Summary: A sermon for seekers to help them see themselves as a guilty party in Christ’s crucifixion but also to realize the extent of God’s love for them in explaining why Christ had to die.

Introduction: WHO KILLED JESUS? Through the centuries following the crucifixion of Christ, the Jewish people have usually borne the brunt of the blame. The expression “Christ Killers” has often been employed by misguided zealots, rascists and hate-mongers. Sadly, this charge of killing Jesus has been used to justify everything from hate crimes to holocausts against the Jewish people. (adapted from John MacArthur’s book “The Murder of Jesus”)

I ask you again, Who killed Jesus? Upon whom can we cast blame, and amend this affront against the God of the Universe?

I. The Jews Reject Him-there is a sense in which both Old and New Testaments hold Israel culpable for the murder of her Messiah.

a. THE FICKLE: The Jews as a Nation Reject Him

i. Isaiah 49:10 – “…his Holy One, to him whom man despiseth, to him whom the nation abhorreth…”

ii. Psalm 22:6-8 – “But I am a worm, and no man; a reproach of men, and despised of the people. All they that see me laugh me to scorn: they shoot out the lip, they shake the head, saying, He trusted on the Lord that he would deliver him: let him deliver him, seeing he delighted in him.”

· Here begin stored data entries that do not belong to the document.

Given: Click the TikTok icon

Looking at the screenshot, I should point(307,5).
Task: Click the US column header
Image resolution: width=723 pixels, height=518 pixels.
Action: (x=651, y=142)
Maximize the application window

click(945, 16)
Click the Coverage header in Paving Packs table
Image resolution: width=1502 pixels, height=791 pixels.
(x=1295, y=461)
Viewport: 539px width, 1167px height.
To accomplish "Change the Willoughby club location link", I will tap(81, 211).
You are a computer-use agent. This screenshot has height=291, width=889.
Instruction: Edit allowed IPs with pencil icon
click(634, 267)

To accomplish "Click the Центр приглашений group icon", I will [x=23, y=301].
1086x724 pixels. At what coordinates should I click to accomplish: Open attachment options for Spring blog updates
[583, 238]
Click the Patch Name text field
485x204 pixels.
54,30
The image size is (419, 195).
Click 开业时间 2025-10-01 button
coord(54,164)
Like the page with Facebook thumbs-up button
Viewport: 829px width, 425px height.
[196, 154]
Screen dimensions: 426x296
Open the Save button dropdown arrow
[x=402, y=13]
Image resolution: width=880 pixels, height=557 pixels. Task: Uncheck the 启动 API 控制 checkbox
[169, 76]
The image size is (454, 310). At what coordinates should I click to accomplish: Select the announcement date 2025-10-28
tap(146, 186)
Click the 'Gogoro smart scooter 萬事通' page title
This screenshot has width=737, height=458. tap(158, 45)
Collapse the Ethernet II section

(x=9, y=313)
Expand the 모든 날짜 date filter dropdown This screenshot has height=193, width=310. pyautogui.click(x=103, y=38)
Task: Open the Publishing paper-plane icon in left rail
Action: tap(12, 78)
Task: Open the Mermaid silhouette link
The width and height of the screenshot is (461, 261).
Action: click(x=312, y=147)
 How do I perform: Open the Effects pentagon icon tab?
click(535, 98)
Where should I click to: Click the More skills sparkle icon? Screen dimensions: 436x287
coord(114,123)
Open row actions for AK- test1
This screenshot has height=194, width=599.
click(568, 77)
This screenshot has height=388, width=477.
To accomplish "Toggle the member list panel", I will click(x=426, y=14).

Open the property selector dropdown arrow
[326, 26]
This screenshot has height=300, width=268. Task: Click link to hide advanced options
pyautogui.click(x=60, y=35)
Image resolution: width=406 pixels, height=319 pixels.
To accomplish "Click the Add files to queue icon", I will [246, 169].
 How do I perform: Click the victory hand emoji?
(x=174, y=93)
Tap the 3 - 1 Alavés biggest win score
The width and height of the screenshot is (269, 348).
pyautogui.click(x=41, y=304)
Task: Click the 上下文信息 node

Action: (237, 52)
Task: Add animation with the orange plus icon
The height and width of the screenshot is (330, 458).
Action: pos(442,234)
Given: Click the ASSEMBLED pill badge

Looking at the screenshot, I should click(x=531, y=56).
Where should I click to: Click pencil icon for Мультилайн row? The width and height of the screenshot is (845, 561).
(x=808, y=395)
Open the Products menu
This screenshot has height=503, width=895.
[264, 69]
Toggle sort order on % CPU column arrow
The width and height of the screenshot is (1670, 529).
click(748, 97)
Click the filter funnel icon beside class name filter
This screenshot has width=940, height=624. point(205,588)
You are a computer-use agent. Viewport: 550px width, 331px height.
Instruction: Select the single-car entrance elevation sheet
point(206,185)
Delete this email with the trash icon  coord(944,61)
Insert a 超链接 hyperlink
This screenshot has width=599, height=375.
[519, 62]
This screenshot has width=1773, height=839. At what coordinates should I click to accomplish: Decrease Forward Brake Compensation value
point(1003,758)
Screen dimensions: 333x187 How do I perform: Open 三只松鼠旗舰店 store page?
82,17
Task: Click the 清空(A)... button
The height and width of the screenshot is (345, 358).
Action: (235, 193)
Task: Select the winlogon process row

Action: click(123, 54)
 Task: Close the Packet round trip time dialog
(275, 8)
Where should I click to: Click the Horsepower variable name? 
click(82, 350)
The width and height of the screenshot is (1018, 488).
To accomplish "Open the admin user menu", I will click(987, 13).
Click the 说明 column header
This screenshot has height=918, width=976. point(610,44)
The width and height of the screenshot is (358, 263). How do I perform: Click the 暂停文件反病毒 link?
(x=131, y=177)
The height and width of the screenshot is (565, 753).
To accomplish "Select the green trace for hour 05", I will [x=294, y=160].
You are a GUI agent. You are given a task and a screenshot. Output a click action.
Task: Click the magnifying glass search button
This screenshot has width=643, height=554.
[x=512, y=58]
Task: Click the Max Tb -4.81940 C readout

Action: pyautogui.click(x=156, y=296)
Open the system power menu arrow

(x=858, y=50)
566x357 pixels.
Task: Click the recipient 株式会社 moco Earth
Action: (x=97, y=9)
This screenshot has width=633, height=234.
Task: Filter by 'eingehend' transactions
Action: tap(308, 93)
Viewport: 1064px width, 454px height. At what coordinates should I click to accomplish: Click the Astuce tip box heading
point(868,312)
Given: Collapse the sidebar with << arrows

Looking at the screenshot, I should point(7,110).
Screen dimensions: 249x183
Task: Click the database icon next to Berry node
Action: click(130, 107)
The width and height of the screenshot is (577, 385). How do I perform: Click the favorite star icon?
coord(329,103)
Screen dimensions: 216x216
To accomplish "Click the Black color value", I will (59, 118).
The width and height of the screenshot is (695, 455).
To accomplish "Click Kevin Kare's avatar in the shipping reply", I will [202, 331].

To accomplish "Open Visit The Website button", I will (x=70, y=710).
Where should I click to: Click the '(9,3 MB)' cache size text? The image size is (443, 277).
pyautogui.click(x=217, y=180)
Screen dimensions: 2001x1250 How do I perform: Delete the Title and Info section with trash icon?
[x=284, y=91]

iii. Isaiah 53: 2b-3 – “…he hath no form nor comeliness; and when we shall see him, there is no beauty that we should desire him. He is despised and rejected of men; a man of sorrows, and acquainted with grief: and we hid as it were our faces from him; he was despised, and we esteemed him not.”

iv. The Final Cry of Rejection: It’s possible that the very ones that hail him with cries of “Hosanna, Hosanna” just a few days later cry out “Crucify Him! Crucify Him!”

b. THE FLESHLY: The Leaders of the Jews Reject Him – The ruling counsel of the Jews conspired to kill Him.

i. Plot was hatched by Caiaphas, the high priest – “And one of them, named Caiaphas, being the high priest that same year, said unto them, Ye know nothing at all, Nor consider that it is expedient for us, that one man should die for the people, and that the whole nation perish not…Then from that day forth they took counsel together for to put him to death.” (John 11:49-50,53)

II. Others Reject Him-Were the Jews more guilty than others in His death?

a. THE FEEBLE-HEARTED: The Roman Governor, Pontius Pilate, Rejects Him – Most vivid account, given by the Apostle John, shows Pilate as caving in to Jewish pressures to put Jesus to death, because he alone had authority to do this.

b. THE FROWARD: King Herod Antipas Rejects Him –

i. The Son of Herod the Great who tried to kill Jesus as a baby

ii. The man who killed John the Baptist

iii. Mocks Jesus, stripping him, and clothes him in a royal robe, sends him again to Pilate.

***The murder of Jesus was a vast conspiracy involving Rome, Herod, the Sanhedrin, and the Jewish people. Christ’s crucifixion is the ONLY historical event where all those factions worked together to achieve a common goal.***

Acts 4:27, “For of a truth against thy holy child Jesus, whom thou hast anointed, both Herod, and Pontius Pilate, with the Gentiles, and the people of Israel, were gathered together.”

III. The Guilty Parties

a. THE FICKLE: Jewish People: Were the Jews culpable of the crucifixion of Jesus?

i. Comments of Jesus upon entering Jerusalem: “If thou hadst known, even thou, at least in this thy day, the things which belong unto thy peace! But now they are hid from thine eyes. For the days shall come upon thee, that thine enemies shall cast a trench about thee, and compass thee round, and keep thee in on every side, And shall lay thee even with the ground, and thy children with thee; and they shall not leave in thee one stone upon another; because thou knewest not the time of thy visitation.” (Luke 19:42-44)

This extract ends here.